Diluar risiko bisnis, risiko etika yang dihadapi KAP HTM ini
cenderung pada kemungkinan dilakukannya kolaborasi dengan manajemen Kimia Farma
dalam manipulasi laporan keuangan. Walaupun secara fakta KAP HTM terbukti tidak
terlibat dalam kasus manipulasi tersebut, namun hal ini bisa saja terjadi.
Sesuai dengan teori yang telah di paparkan diatas, manajemen
risiko yang dapat diterapkan oleh KAP HTM antara lain adalah dengan
mengidentifikasi dan menilai risiko etika, serta menerapkan strategi dan taktik
dalam membina hubungan strategis dengan stakeholder.
1. Mengidentifikasi dan menilai risiko etika
Dalam kasus antara KAP HTM dan Kimia Farma ini, pengidentifikasian
dan penilaian risiko etika dapat diaplikasikan pada tindakan sebagai berikut:
A.) Melakukan penilaian dan identifikasi para stakeholder HTM
HTM selayaknya membuat daftar mengenai siapa dan apa saja para
stakeholder yang berkepentingan beserta harapan mereka. Dengan mengetahui siapa
saja para stakeholder dan apa kepentingannya serta harapan mereka, maka KAP HTM
dapat melakukan penilaian dalam pemenuhan harapan stakeholder melalui
pembekalan kepada para auditor senior dan junior sebelum melakukan audit pada
Kimia Farma.
B) Mempertimbangkan kemampuan SDM HTM dengan ekspektasi para
stakeholder, dan menilai risiko ketidak sanggupan SDM HTM dalam menjalankan
tugas audit.
C) Mengutamakan reputasi KAP HTM
Yaitu dengan berpegang pada nilai-nilai hypernorm, seperti
kejujuran, kredibilitas, reliabilitas, dan tanggung jawab.
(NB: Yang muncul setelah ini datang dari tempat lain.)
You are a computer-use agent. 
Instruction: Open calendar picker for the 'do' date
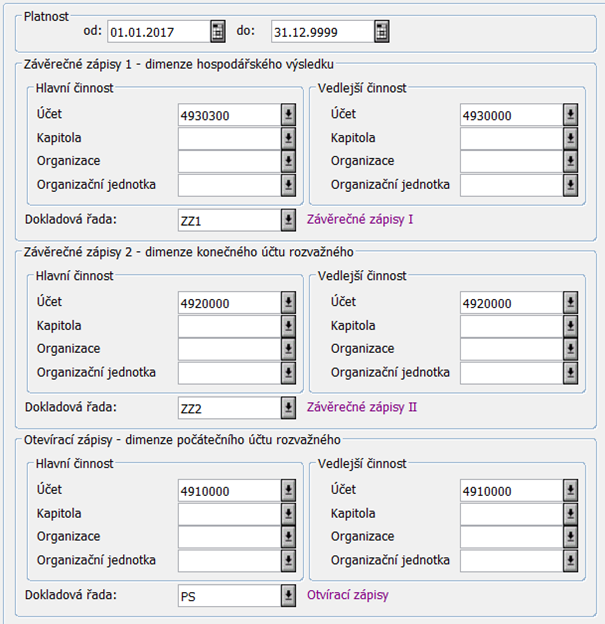[x=381, y=32]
Faktor-faktor
tersebut bisa menjadi kerangka kerja dalam melakukan perbandingan.
Tiga tahapan ini akan menghasilkan data yang memungkinkan
pimpinan KAP HTM dapat mengawasi adanya peluang dan risiko etika, sehingga
dapat ditemukan cara untuk menghindari dan mengatasi risiko tersebut, serta
agar dapat secara strategis mengambil keuntungan dari kesempatan tersebut.